Stored data entries

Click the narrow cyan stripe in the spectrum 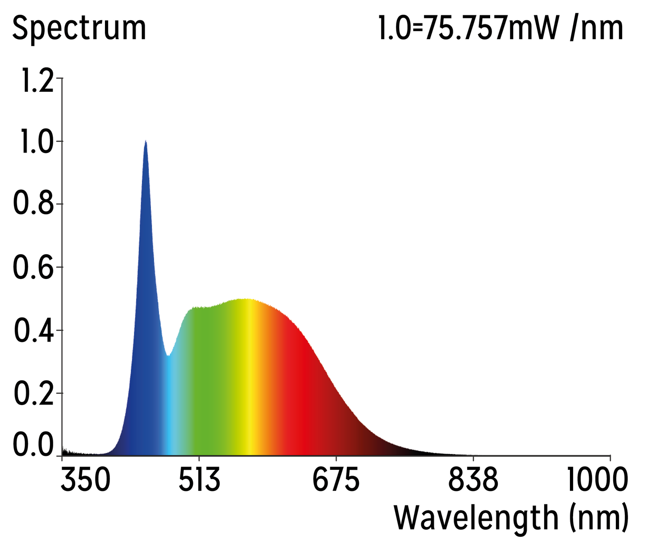pos(169,405)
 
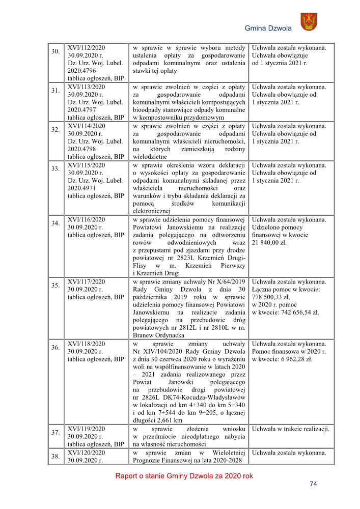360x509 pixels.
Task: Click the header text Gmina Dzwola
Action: (268, 29)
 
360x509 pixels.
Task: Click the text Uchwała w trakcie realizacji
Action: (290, 429)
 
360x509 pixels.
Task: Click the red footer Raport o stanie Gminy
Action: (184, 476)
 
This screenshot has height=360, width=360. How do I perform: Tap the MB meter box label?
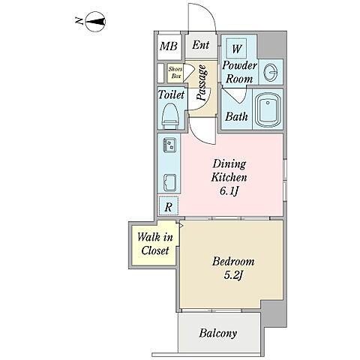pos(169,46)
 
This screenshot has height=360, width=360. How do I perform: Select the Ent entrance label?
pos(201,45)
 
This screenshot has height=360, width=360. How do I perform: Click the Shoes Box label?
pos(176,73)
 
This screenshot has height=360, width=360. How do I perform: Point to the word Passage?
pos(202,82)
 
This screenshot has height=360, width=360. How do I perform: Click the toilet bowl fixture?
pos(170,116)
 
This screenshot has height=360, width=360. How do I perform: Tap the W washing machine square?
pos(236,49)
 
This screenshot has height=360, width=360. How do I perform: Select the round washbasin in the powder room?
pos(271,73)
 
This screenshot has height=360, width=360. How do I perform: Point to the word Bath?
pos(236,116)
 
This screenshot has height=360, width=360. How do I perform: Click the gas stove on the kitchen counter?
pos(170,146)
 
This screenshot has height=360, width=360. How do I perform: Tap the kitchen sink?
pos(170,182)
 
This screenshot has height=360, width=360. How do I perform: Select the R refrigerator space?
pos(169,206)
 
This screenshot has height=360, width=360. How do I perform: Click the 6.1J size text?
pos(229,191)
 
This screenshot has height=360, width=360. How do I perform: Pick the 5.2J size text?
pos(233,275)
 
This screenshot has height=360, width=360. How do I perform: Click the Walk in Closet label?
pos(155,244)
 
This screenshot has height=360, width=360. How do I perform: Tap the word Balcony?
pos(218,333)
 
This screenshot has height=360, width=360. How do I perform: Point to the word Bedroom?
pos(233,262)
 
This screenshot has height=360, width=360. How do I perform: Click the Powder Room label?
pos(239,72)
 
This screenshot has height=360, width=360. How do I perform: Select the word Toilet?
pos(171,94)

WHAT IS ASKED: Please output the lines of the data as a Markdown table with the columns Row and Line, numbering each row and omitting blank lines. Begin at the line containing "Ent entrance label?" and end with the line containing "pos(170,182)".

PROBLEM SOLUTION:
| Row | Line |
|---|---|
| 1 | This screenshot has height=360, width=360. How do I perform: Select the Ent entrance label? |
| 2 | pos(201,45) |
| 3 | This screenshot has height=360, width=360. How do I perform: Click the Shoes Box label? |
| 4 | pos(176,73) |
| 5 | This screenshot has height=360, width=360. How do I perform: Point to the word Passage? |
| 6 | pos(202,82) |
| 7 | This screenshot has height=360, width=360. How do I perform: Click the toilet bowl fixture? |
| 8 | pos(170,116) |
| 9 | This screenshot has height=360, width=360. How do I perform: Tap the W washing machine square? |
| 10 | pos(236,49) |
| 11 | This screenshot has height=360, width=360. How do I perform: Select the round washbasin in the powder room? |
| 12 | pos(271,73) |
| 13 | This screenshot has height=360, width=360. How do I perform: Point to the word Bath? |
| 14 | pos(236,116) |
| 15 | This screenshot has height=360, width=360. How do I perform: Click the gas stove on the kitchen counter? |
| 16 | pos(170,146) |
| 17 | This screenshot has height=360, width=360. How do I perform: Tap the kitchen sink? |
| 18 | pos(170,182) |